“The yoke that burdened them, the pole on their shoulder, the rod of their oppressor, you have smashed as on the day of Midian” (Isaiah 9:4)
Dunkirk, Pearl Harbour, 9/11..Just to say these names evokes a flurry of poignant memories and sadness. They remind us of key moments of defeat and destruction in the history of the civilized world. But they also evoke memories of nations rising from the ashes of defeat to a glorious re-awakening.
Just the same evocation would have been aroused by the prophet Isaiah’s mention of the “Day of Midian.” People would automatically recall the events recorded in the Book of Judges in the Old Testament, chapters 6 and 7. There, the nation of Israel was being terribly oppressed by the army of Midian, as they sought to establish themselves in the Promised Land. At the lowest moment of Israel’s fortunes, the angel of the Lord turns up at the door of a certain Gideon, who describes his clan as the least of the tribe of Manasseh, and himself as the weakest member of that clan, and the angel commissions Gideon to rise up and defeat Midian. How can that possibly happen? “Because the Lord will be with you”, the angel replies, and, incredibly, miraculously, Gideon does arise and, with an army of only 300, defeats his enemy, many hundreds of thousands strong.
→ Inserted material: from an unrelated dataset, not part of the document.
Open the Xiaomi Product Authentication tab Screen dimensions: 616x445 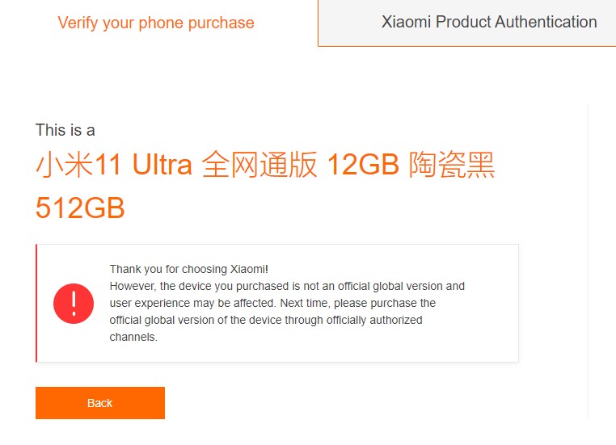click(x=489, y=22)
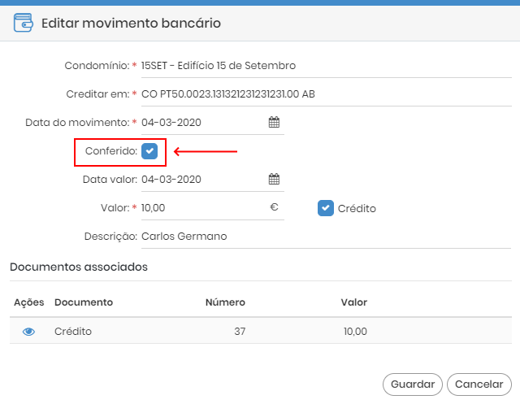Select the Crédito row number 37
Viewport: 520px width, 404px height.
click(x=261, y=331)
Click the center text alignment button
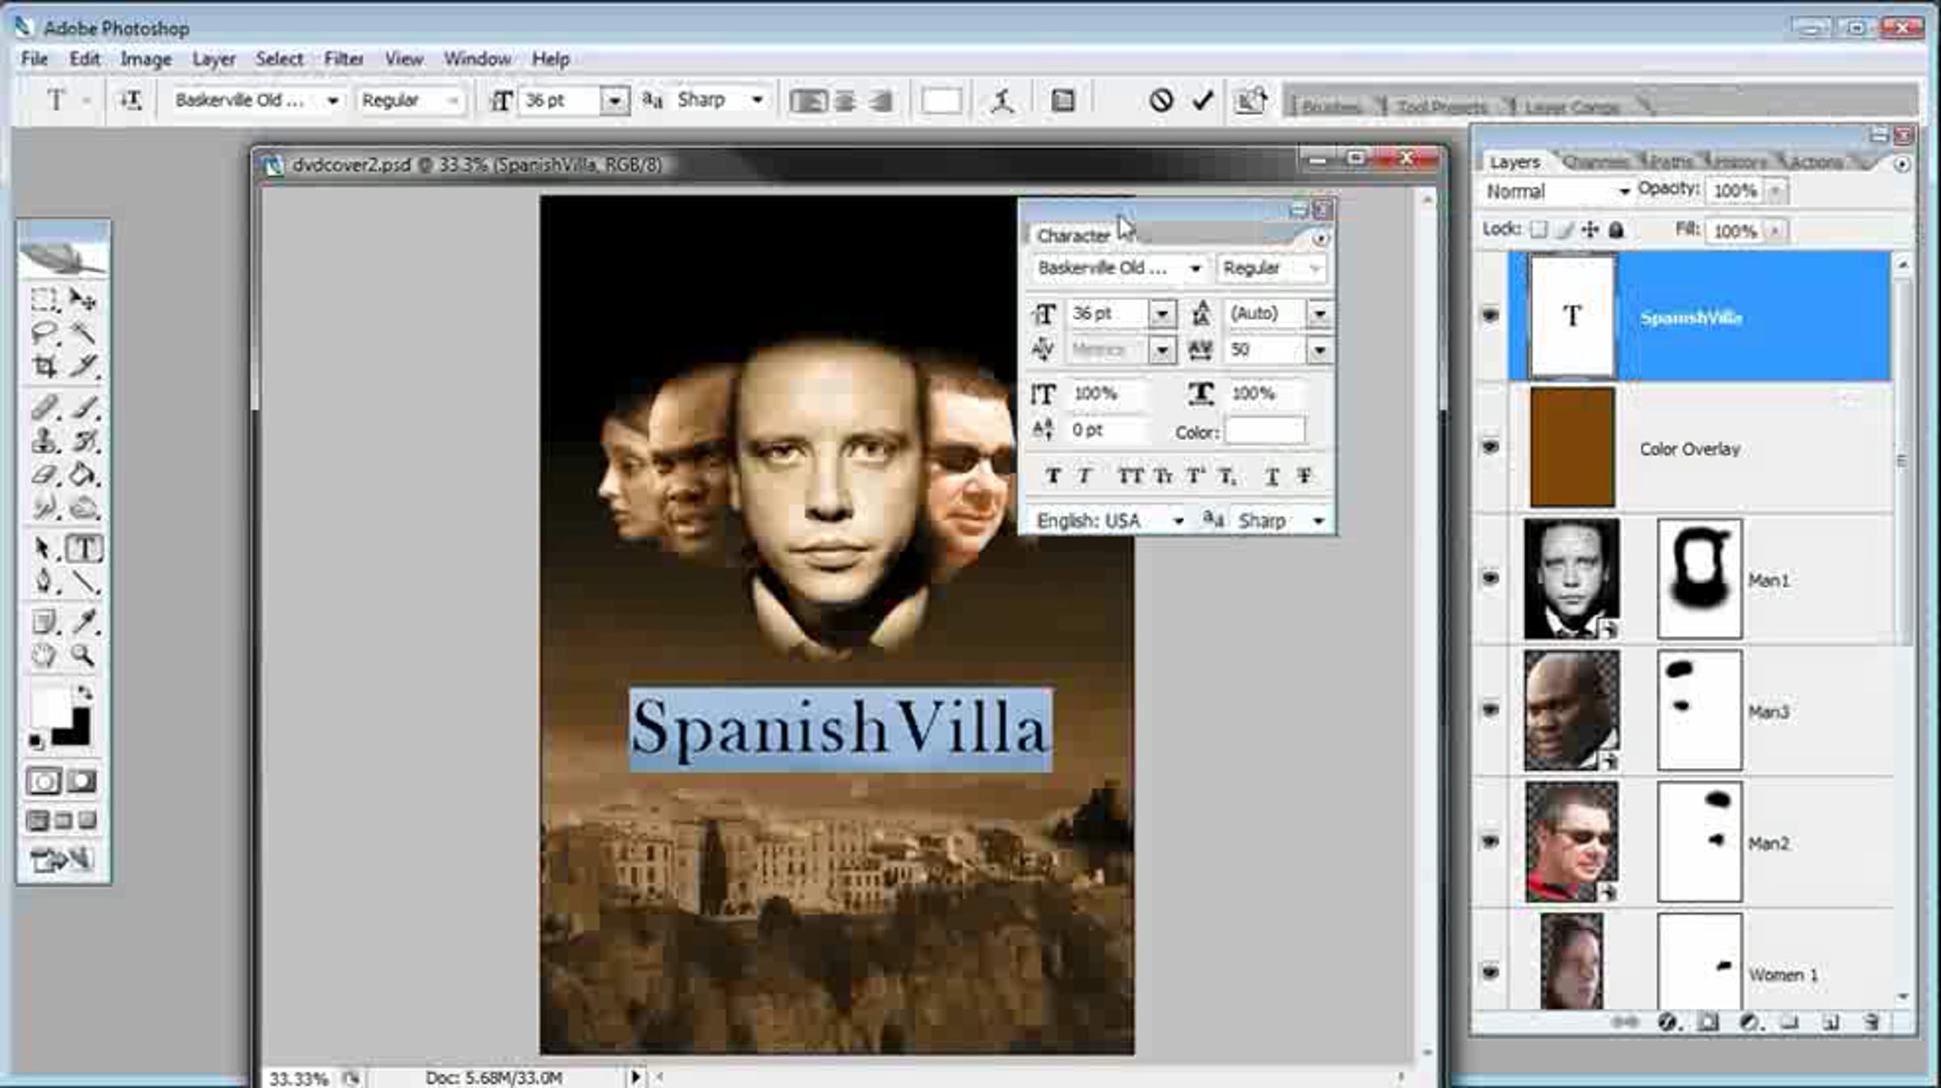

The prophet Isaiah is addressing a people in the north of Israel, who had known wave after wave of invasion and destruction. In fact, just before Isaiah writes, the mighty nation of Assyria had invaded northern Israel and taken captive the tribes in that area. But it is precisely at the lowest point of the people’s fortunes that God promises a Savior to come and rescue them from their oppressor. When the gospel of Matthew this Sunday tells us that it is precisely in this area of Israel that Jesus chooses to base his headquarters and begin his ministry of healing and deliverance, it is telling us that Jesus is the Savior promised by God. However, he recognizes that the true oppression over the people is the oppression of sin, with the devil as the prime instigator of evil. If the people are truly to be set free, the power of Satan, sin and death must be broken.
This is what Jesus will bring about by his own death and resurrection. The coming of Jesus into the world, his incarnation as a human being, announces the arising of the human race out of its desperate situation of bondage to Satan, sin and death. In his human body, Jesus will break the power of these oppressors and make a new beginning for humanity. This is the good news which the Christmas event announces, and which the Easter event will bring about finally and forever. You and I are proclaimers of this good news, sent out into the world to call others to “Repent, for the kingdom of heaven is at hand.” How can we possibly transform the world by our proclamation, weak and pitifully small as we are? “Because the Lord will be with us!!”